● YOUR INSTRUCTIONS
Print the entries below in their entirety, exactly as they are written.

● INFORMATION SHOWN
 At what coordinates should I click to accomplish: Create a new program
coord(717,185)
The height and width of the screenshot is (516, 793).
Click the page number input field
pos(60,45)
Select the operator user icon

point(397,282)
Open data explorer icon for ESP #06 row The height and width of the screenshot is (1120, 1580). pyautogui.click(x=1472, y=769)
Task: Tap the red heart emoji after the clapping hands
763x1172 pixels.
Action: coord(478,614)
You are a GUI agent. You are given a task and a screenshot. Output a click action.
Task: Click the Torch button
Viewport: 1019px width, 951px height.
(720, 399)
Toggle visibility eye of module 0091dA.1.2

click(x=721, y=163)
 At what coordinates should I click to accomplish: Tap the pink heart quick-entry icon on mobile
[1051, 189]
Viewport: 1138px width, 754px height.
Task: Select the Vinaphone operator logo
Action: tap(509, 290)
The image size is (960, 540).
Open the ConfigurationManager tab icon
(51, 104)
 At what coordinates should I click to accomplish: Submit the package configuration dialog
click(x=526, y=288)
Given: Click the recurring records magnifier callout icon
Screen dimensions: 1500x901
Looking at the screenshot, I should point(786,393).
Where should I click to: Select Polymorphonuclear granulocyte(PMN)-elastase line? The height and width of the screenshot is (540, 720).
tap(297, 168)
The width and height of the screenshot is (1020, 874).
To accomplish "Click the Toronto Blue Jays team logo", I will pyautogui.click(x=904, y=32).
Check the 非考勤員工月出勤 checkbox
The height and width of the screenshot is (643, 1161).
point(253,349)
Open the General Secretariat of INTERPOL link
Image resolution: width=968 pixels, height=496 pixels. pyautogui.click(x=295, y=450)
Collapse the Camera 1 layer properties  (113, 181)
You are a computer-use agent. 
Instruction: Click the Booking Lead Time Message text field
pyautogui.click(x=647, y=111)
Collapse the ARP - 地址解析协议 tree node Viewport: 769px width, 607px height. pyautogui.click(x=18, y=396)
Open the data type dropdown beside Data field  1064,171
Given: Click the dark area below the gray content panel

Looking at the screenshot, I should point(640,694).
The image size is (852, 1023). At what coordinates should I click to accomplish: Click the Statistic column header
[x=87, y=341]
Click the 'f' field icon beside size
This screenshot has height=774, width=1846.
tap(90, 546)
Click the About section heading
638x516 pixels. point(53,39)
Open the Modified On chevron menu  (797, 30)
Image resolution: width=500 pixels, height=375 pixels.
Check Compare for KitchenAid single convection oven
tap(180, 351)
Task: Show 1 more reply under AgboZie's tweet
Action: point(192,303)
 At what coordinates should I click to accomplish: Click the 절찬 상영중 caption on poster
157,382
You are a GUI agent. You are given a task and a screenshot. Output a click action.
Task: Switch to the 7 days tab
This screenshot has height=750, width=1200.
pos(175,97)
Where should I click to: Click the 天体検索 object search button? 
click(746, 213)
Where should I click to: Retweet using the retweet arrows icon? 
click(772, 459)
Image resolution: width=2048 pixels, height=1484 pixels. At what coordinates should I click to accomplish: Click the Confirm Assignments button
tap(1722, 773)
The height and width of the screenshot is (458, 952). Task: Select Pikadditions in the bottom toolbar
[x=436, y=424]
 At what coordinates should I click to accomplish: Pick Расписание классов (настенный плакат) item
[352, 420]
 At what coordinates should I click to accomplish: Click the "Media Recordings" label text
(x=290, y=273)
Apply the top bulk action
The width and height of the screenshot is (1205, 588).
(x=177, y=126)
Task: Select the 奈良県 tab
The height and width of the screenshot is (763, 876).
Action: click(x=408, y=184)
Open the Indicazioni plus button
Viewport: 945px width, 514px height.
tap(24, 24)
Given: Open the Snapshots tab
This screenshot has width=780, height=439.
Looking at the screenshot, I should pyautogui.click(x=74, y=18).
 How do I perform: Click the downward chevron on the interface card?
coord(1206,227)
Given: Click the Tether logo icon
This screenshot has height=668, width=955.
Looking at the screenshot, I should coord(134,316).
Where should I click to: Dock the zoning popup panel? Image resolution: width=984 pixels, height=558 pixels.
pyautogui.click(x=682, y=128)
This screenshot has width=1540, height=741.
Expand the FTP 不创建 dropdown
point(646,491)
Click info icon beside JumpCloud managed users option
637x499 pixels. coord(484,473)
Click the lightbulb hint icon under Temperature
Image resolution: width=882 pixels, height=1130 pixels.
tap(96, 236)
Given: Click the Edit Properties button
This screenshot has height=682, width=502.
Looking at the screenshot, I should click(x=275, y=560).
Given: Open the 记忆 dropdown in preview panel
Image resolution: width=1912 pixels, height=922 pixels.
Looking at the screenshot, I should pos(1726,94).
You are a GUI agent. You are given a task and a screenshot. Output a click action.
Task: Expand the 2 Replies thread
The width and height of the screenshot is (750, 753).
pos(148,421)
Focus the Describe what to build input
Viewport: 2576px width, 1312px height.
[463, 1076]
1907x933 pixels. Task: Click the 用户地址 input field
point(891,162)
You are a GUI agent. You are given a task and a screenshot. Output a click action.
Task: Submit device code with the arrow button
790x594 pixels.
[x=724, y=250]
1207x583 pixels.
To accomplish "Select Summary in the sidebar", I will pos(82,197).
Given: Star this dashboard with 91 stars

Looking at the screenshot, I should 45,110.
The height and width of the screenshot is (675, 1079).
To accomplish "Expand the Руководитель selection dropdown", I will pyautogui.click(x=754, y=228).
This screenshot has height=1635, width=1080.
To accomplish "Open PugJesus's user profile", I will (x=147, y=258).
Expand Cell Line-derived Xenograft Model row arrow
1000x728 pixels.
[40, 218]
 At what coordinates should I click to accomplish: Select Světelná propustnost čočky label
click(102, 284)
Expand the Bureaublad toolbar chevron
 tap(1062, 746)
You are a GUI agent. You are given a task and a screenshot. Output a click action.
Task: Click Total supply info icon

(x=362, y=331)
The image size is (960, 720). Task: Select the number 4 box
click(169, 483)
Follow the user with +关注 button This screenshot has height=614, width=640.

● ANSWER AREA
 At what coordinates should I click to accomplish: Create a new program
coord(717,185)
The height and width of the screenshot is (516, 793).
Click the page number input field
pos(60,45)
Select the operator user icon

point(397,282)
Open data explorer icon for ESP #06 row The height and width of the screenshot is (1120, 1580). pyautogui.click(x=1472, y=769)
Task: Tap the red heart emoji after the clapping hands
763x1172 pixels.
Action: coord(478,614)
You are a GUI agent. You are given a task and a screenshot. Output a click action.
Task: Click the Torch button
Viewport: 1019px width, 951px height.
(720, 399)
Toggle visibility eye of module 0091dA.1.2

click(x=721, y=163)
 At what coordinates should I click to accomplish: Tap the pink heart quick-entry icon on mobile
[1051, 189]
Viewport: 1138px width, 754px height.
Task: Select the Vinaphone operator logo
Action: tap(509, 290)
The image size is (960, 540).
Open the ConfigurationManager tab icon
(51, 104)
 At what coordinates should I click to accomplish: Submit the package configuration dialog
click(x=526, y=288)
Given: Click the recurring records magnifier callout icon
Screen dimensions: 1500x901
Looking at the screenshot, I should point(786,393).
Where should I click to: Select Polymorphonuclear granulocyte(PMN)-elastase line? The height and width of the screenshot is (540, 720).
tap(297, 168)
The width and height of the screenshot is (1020, 874).
To accomplish "Click the Toronto Blue Jays team logo", I will pyautogui.click(x=904, y=32).
Check the 非考勤員工月出勤 checkbox
The height and width of the screenshot is (643, 1161).
point(253,349)
Open the General Secretariat of INTERPOL link
Image resolution: width=968 pixels, height=496 pixels. pyautogui.click(x=295, y=450)
Collapse the Camera 1 layer properties  (113, 181)
You are a computer-use agent. 
Instruction: Click the Booking Lead Time Message text field
pyautogui.click(x=647, y=111)
Collapse the ARP - 地址解析协议 tree node Viewport: 769px width, 607px height. pyautogui.click(x=18, y=396)
Open the data type dropdown beside Data field  1064,171
Given: Click the dark area below the gray content panel

Looking at the screenshot, I should point(640,694).
The image size is (852, 1023). At what coordinates should I click to accomplish: Click the Statistic column header
[x=87, y=341]
Click the 'f' field icon beside size
This screenshot has height=774, width=1846.
tap(90, 546)
Click the About section heading
638x516 pixels. point(53,39)
Open the Modified On chevron menu  (797, 30)
Image resolution: width=500 pixels, height=375 pixels.
Check Compare for KitchenAid single convection oven
tap(180, 351)
Task: Show 1 more reply under AgboZie's tweet
Action: point(192,303)
 At what coordinates should I click to accomplish: Click the 절찬 상영중 caption on poster
157,382
You are a GUI agent. You are given a task and a screenshot. Output a click action.
Task: Switch to the 7 days tab
This screenshot has height=750, width=1200.
pos(175,97)
Where should I click to: Click the 天体検索 object search button? 
click(746, 213)
Where should I click to: Retweet using the retweet arrows icon? 
click(772, 459)
Image resolution: width=2048 pixels, height=1484 pixels. At what coordinates should I click to accomplish: Click the Confirm Assignments button
tap(1722, 773)
The height and width of the screenshot is (458, 952). Task: Select Pikadditions in the bottom toolbar
[x=436, y=424]
 At what coordinates should I click to accomplish: Pick Расписание классов (настенный плакат) item
[352, 420]
 At what coordinates should I click to accomplish: Click the "Media Recordings" label text
(x=290, y=273)
Apply the top bulk action
The width and height of the screenshot is (1205, 588).
(x=177, y=126)
Task: Select the 奈良県 tab
The height and width of the screenshot is (763, 876).
Action: click(x=408, y=184)
Open the Indicazioni plus button
Viewport: 945px width, 514px height.
tap(24, 24)
Given: Open the Snapshots tab
This screenshot has width=780, height=439.
Looking at the screenshot, I should pyautogui.click(x=74, y=18).
 How do I perform: Click the downward chevron on the interface card?
coord(1206,227)
Given: Click the Tether logo icon
This screenshot has height=668, width=955.
Looking at the screenshot, I should coord(134,316).
Where should I click to: Dock the zoning popup panel? Image resolution: width=984 pixels, height=558 pixels.
pyautogui.click(x=682, y=128)
This screenshot has width=1540, height=741.
Expand the FTP 不创建 dropdown
point(646,491)
Click info icon beside JumpCloud managed users option
637x499 pixels. coord(484,473)
Click the lightbulb hint icon under Temperature
Image resolution: width=882 pixels, height=1130 pixels.
tap(96, 236)
Given: Click the Edit Properties button
This screenshot has height=682, width=502.
Looking at the screenshot, I should click(x=275, y=560).
Given: Open the 记忆 dropdown in preview panel
Image resolution: width=1912 pixels, height=922 pixels.
Looking at the screenshot, I should pos(1726,94).
You are a GUI agent. You are given a task and a screenshot. Output a click action.
Task: Expand the 2 Replies thread
The width and height of the screenshot is (750, 753).
pos(148,421)
Focus the Describe what to build input
Viewport: 2576px width, 1312px height.
[463, 1076]
1907x933 pixels. Task: Click the 用户地址 input field
point(891,162)
You are a GUI agent. You are given a task and a screenshot. Output a click action.
Task: Submit device code with the arrow button
790x594 pixels.
[x=724, y=250]
1207x583 pixels.
To accomplish "Select Summary in the sidebar", I will pos(82,197).
Given: Star this dashboard with 91 stars

Looking at the screenshot, I should 45,110.
The height and width of the screenshot is (675, 1079).
To accomplish "Expand the Руководитель selection dropdown", I will pyautogui.click(x=754, y=228).
This screenshot has height=1635, width=1080.
To accomplish "Open PugJesus's user profile", I will (x=147, y=258).
Expand Cell Line-derived Xenograft Model row arrow
1000x728 pixels.
[40, 218]
 At what coordinates should I click to accomplish: Select Světelná propustnost čočky label
click(102, 284)
Expand the Bureaublad toolbar chevron
 tap(1062, 746)
You are a GUI agent. You are given a task and a screenshot. Output a click action.
Task: Click Total supply info icon

(x=362, y=331)
The image size is (960, 720). Task: Select the number 4 box
click(169, 483)
Follow the user with +关注 button This screenshot has height=614, width=640.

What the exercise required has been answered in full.